The definition of Growth and Fixed mindset

In a fixed mindset individual, they believe that their basic abilities, intelligence, talents, are just fixed traits. They have a certain amount and that’s that, and then their goal becomes to look smart all the time and never look dumb. In a growth mindset individual, they understand that their talents and abilities can be developed through effort, good teaching and persistence. It is not necessarily everyone’s the same or anyone can be Einstein, but everyone can get smarter if they work at it. - Carol Dweck, Stanford University

Scholars are deeply gratified when their ideas catch on. And they are even more gratified when their ideas make a difference — improving motivation, innovation, or productivity, for example. But popularity has a price: people sometimes distort ideas, and therefore fail to reap their benefits. This has started to happen with my research on “growth” versus “fixed” mindsets among individuals and within organizations.

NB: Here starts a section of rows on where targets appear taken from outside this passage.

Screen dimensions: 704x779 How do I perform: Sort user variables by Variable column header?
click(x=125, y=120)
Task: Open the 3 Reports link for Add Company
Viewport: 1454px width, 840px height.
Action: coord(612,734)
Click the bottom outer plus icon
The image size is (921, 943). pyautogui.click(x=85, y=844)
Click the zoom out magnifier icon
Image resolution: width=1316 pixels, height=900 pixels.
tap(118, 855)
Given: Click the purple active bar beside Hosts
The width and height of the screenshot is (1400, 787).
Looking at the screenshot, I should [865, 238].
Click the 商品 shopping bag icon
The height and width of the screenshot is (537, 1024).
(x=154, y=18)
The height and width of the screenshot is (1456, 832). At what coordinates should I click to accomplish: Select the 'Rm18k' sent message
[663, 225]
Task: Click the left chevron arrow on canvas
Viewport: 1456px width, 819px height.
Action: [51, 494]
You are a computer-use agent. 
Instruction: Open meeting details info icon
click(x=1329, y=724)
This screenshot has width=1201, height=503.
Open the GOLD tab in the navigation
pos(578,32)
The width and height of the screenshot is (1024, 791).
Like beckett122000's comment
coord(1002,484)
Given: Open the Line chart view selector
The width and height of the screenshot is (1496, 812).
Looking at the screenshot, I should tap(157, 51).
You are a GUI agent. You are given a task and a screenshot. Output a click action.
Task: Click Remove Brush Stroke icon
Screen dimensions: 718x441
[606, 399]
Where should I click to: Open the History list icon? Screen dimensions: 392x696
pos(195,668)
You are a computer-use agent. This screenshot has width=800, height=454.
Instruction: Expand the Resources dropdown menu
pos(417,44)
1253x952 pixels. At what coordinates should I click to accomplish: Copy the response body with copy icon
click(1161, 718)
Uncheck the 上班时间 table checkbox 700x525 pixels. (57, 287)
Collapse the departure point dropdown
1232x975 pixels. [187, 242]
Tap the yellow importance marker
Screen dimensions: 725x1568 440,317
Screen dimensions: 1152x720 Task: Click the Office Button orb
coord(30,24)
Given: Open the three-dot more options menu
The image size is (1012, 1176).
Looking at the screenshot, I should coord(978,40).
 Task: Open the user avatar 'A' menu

To briefly sum up the findings: Individuals who believe their talents can be developed (through hard work, good strategies, and input from others) have a growth mindset. They tend to achieve more than those with a more fixed mindset (those who believe their talents are innate gifts). This is because they worry less about looking smart and they put more energy into learning. When entire companies embrace a growth mindset, their employees report feeling far more empowered and committed; they also receive far greater organizational support for collaboration and innovation. In contrast, people at primarily fixed-mindset companies report more of only one thing: cheating and deception among employees, presumably to gain an advantage in the talent race.

Many of us are guilty of having a fixed mindset when we are facing certain situations which we are not very keen of working on. But it’s your daily actions that will change what you believe about yourself and the person you become. It’s about setting a schedule, showing up, and sticking to it. It’s about focusing on building the right identity rather than worrying about getting the right result.

Skill is something you can cultivate, not merely something you’re born with.

Anyone can become more creative, more intelligent, more athletic, more artistic, and more successful by focusing on the process, not the outcome.


Food for thought: Are you an individual with a Growth or Fixed Mindset?